News that the Obama administration was considering releasing Pollard early from prison revived the familiar wedge between his supporters and detractors and focused new attention on the sensational espionage case of a U.S. Navy intelligence analyst who got caught spying for Israel, only to become a key figure in a high-stakes diplomatic bid to rescue sagging Middle East peace talks. By Friday, however, the Mideast peace talks were on the verge of collapse, along with Pollard's latest prospect for freedom.
"It's deja vu all over again," said Jeffrey Richelson, a senior fellow with the National Security Archive who has written about this case. "It is the same issues, and many of the same people who are talking about this and (were) concerned about this 20 years ago."
Pollard's case has inflamed passions since his November 1985 arrest, which came as he tried unsuccessfully to gain asylum in Israel's Washington embassy. His supporters, including many who see him as a martyr who was punished excessively, note that he spied for a U.S. ally and say the information he provided was critical to Israel's security interests. Yet prosecutors and many in the intelligence community have long maintained that his disclosure of voluminous classified documents constituted a criminal breach on par with that of America's most infamous spies. The Jewish American community, too, has wrestled with how much leniency he should get.
"As far as I'm concerned, he can rot there until he dies after what he did and who he did it for and why he did it," said Joseph diGenova, who was U.S. attorney in Washington at the time. He called it "mind-boggling" to consider releasing Pollard at the same time the U.S. is hoping to prosecute former NSA systems analyst Edward Snowden, who is now in Russia.

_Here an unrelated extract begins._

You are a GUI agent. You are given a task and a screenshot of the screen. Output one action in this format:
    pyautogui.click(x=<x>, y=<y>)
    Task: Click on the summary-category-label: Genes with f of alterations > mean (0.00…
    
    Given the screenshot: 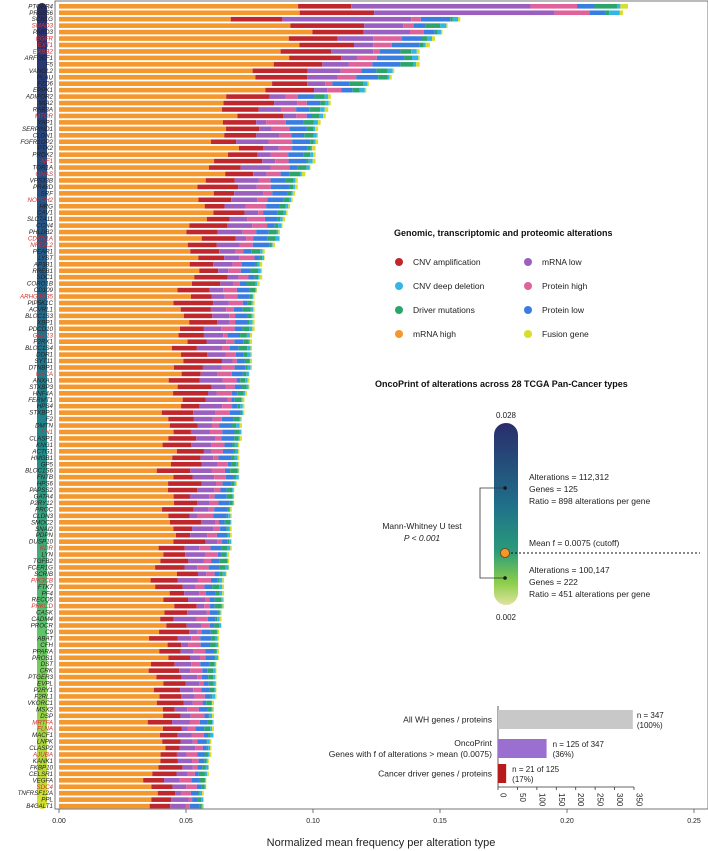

The U.S. is now dangling the possibility of freeing Pollard, 59, as an incentive to Israel, though the White House has said President Barack Obama has not decided whether to do it and Israeli-Palestinian talks appeared near collapse. Separately, Pollard becomes presumptively eligible for release from his life sentence, which he is serving in North Carolina, in November 2015. But it's not clear that he'd be released then.
His imprisonment has been defined by years of legal wrangling — fights over document access, appeals of his sentence, court petitions — but also repeated diplomatic efforts to secure freedom.
Israelis, for instance, have campaigned for his release; in the 1980s, after years of claiming that Pollard was part of a rogue operation run without the government's knowledge, Israeli Prime Minister Benjamin Netanyahu's government recognized Pollard as an Israeli agent and granted him citizenship. But each American president since Ronald Reagan has refused to free him, with President Bill Clinton writing in his memoir that Pollard's release "was a hard case to push in America."
But enough time has passed from the crime to make his release more feasible now than 20 years ago, said Mark Zaid, a Washington lawyer specializing in national security cases.
"I think there's more pros than cons in this stage of our lives in releasing him than maintaining him in prison," he said.
Pollard has argued that his guilty plea was coerced and that his sentence was excessive. Though other defendants in high-profile espionage cases — including notorious double agents Robert Hanssen and Aldrich Ames, both of whom spied for Russia — are serving sentences of life without parole, Pollard's backers say he's been punished more harshly than others caught spying for allied countries.
Lawrence Korb, a former assistant secretary of defense and senior fellow at the Center for American Progress who has visited Pollard in prison, said "as things came out, a lot of the claims that were made about the damage turned out not to be what people claimed from the beginning."
But those assertions remain in dispute.
"No other American who spied for an ally did as much stuff as Pollard did," said M.E. "Spike" Bowman, who was legal adviser to the director of Naval intelligence at the time of Pollard's arrest. He contends that Pollard, who prosecutors say was paid more than $50,000 by the Israelis and expected to earn "10 times that amount" for continued spying, was motivated more by money than ideology.
"At that time, he had a number of schemes trying to figure out to get to rich," Bowman added.
After his arrest, U.S. officials said Pollard had provided classified information about radar-jamming techniques and electronic capabilities of nations hostile to Israel including Saudi Arabia.
A court statement from then-Defense Secretary Caspar Weinberger says Pollard did "irrevocable" damage to the U.S. and had provided the Israelis with more than 800 U.S. classified publications and more than 1,000 classified messages and cables. Portions of the Weinberger document that have been declassified state in part that Pollard admitted passing to his Israeli contacts "an incredibly large quantity of classified documents" and that U.S. troops could be endangered because of the theft.
His lawyers have pressed for access to the unredacted document, saying it's important to determine whether the damage assessments refer to predictions of potential damage that never occurred, or to damage that actually was suffered.
Seymour Reich, a former B'nai B'rith International president who has visited Pollard in prison and supports his release, said he thought it was ironic that Pollard was swept up in political negotiations when he had previously expressed a desire to be freed only on his merits or on humanitarian grounds.
"He just didn't want to be used. He felt if he was going to be released — and he wanted to be released — it should not be on political grounds," Reich said.
Associated Press writer Pete Yost contributed to this report.